Cybernetica is developing a data synthesis prototype for new data-driven services

In September 2021, Cybernetica started a proof-of-concept research project to develop methods for data protection aware synthesis of test databases (DANCE). Data protection regulation restricts the testing of information systems with real data, if they relate to identifiable individuals. This complicates the development of new data-driven services (including ones using machine learning models). Synthetic data generation can help deal with these concerns.

New random synthetic data can be generated on the basis of existing data. Synthetic data are similar in structure to the original dataset, retaining the distributions within one attribute but also the relationships between attributes. First, rules are defined or a machine learning model is trained based on the original dataset, and then synthetic data are created using the rules or the machine learning model. Several European data protection authorities have indicated that randomly synthesised data are not identifiable in the sense of Recital 26 of General Data Protection Regulation (GDPR) and can be used for testing IT systems.

However, organisations often lack the in-house competence for using data synthesis tools and are willing to use data synthesis as a service.
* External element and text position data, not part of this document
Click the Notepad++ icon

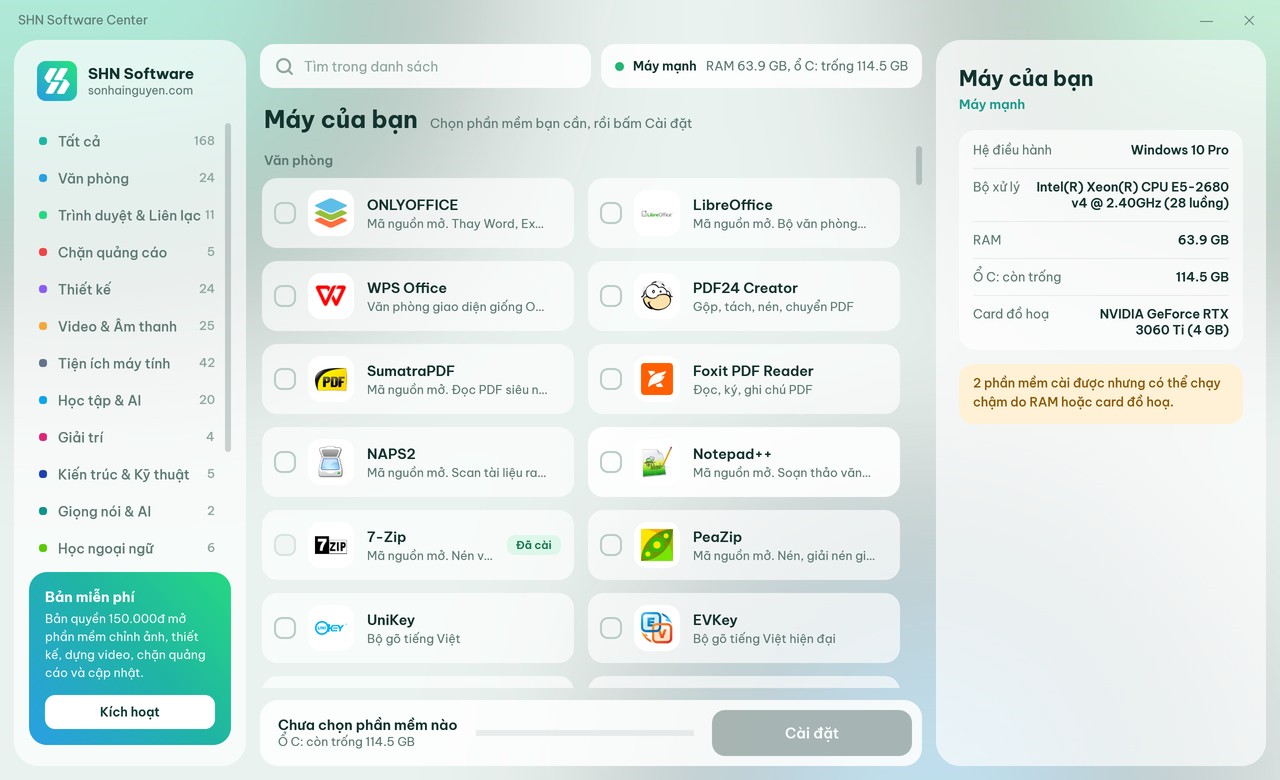pyautogui.click(x=657, y=462)
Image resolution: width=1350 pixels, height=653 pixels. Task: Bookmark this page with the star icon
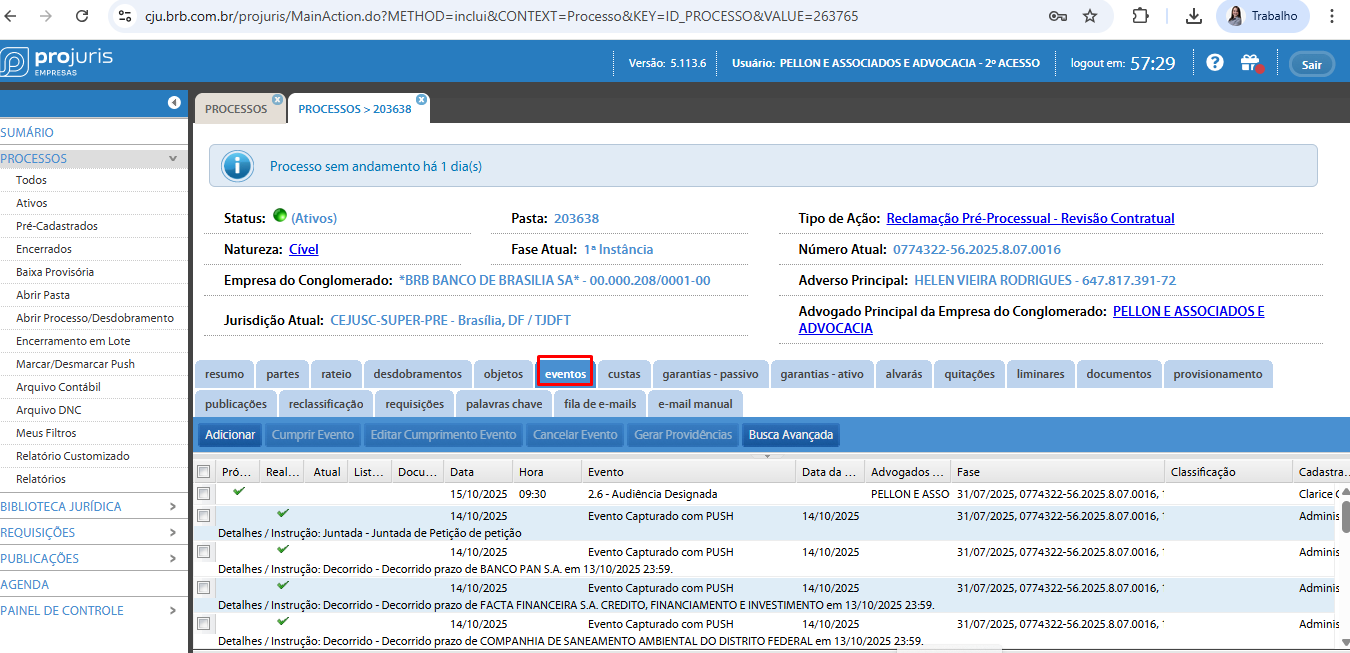click(x=1090, y=16)
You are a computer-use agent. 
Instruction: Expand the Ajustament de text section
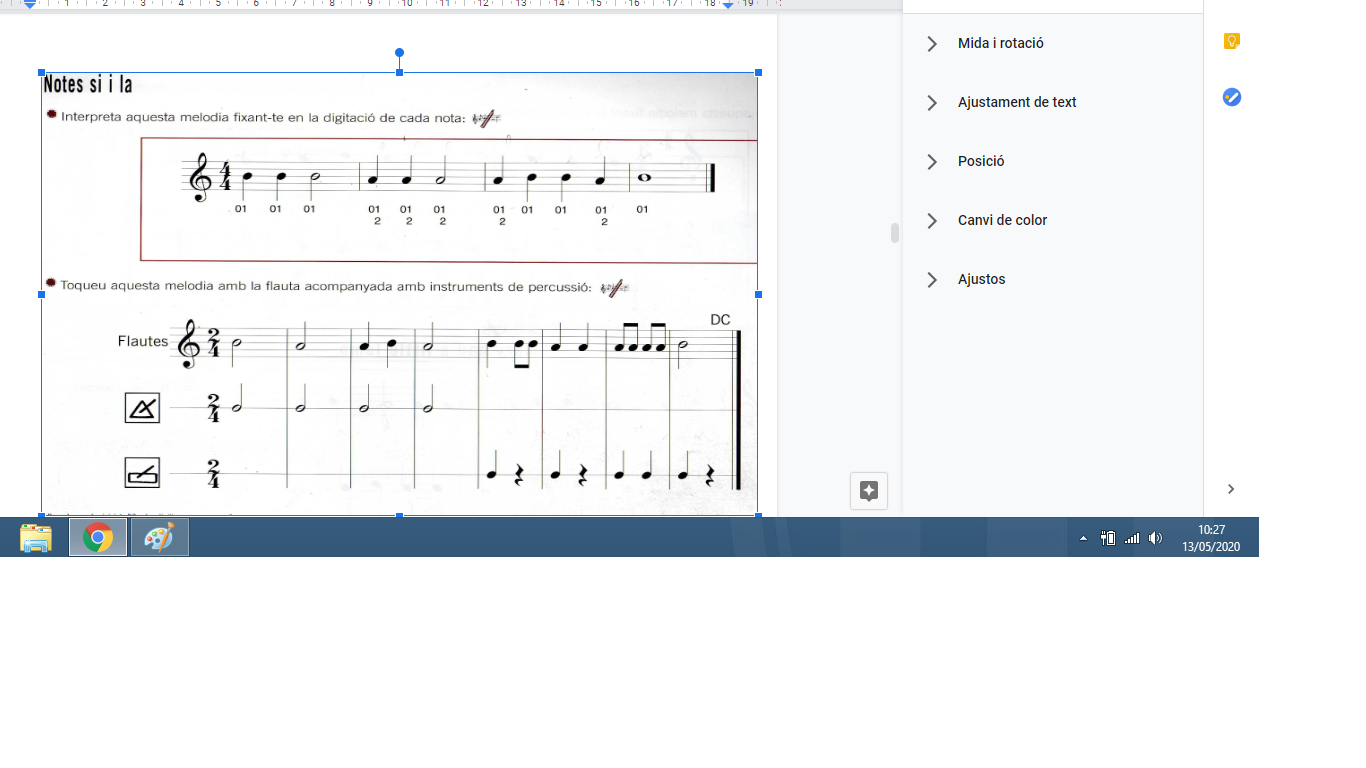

Such synthesis requires the processing of original data and this, in turn, needs trust and a lawful basis.

A trusted execution environment (TEE) is a secure area on the processor. The TEE guarantees that the data and all computations performed on the data within the TEE are not visible to anyone, not even the system administrator.

In project DANCE, we have created a service prototype that shows that test data synthesis using trusted execution environments is possible and feasible. This way the original data are protected from the service provider so that synthesis could be a cloud service that cannot leak the source data values. We are also conducting a legal analysis to provide insight into the prerequisites of using such a service on personally identifiable information. The manager of the project is our Senior Researcher Liina Kamm.

This research is supported by ETAg proof-of-concept grant EAG 189.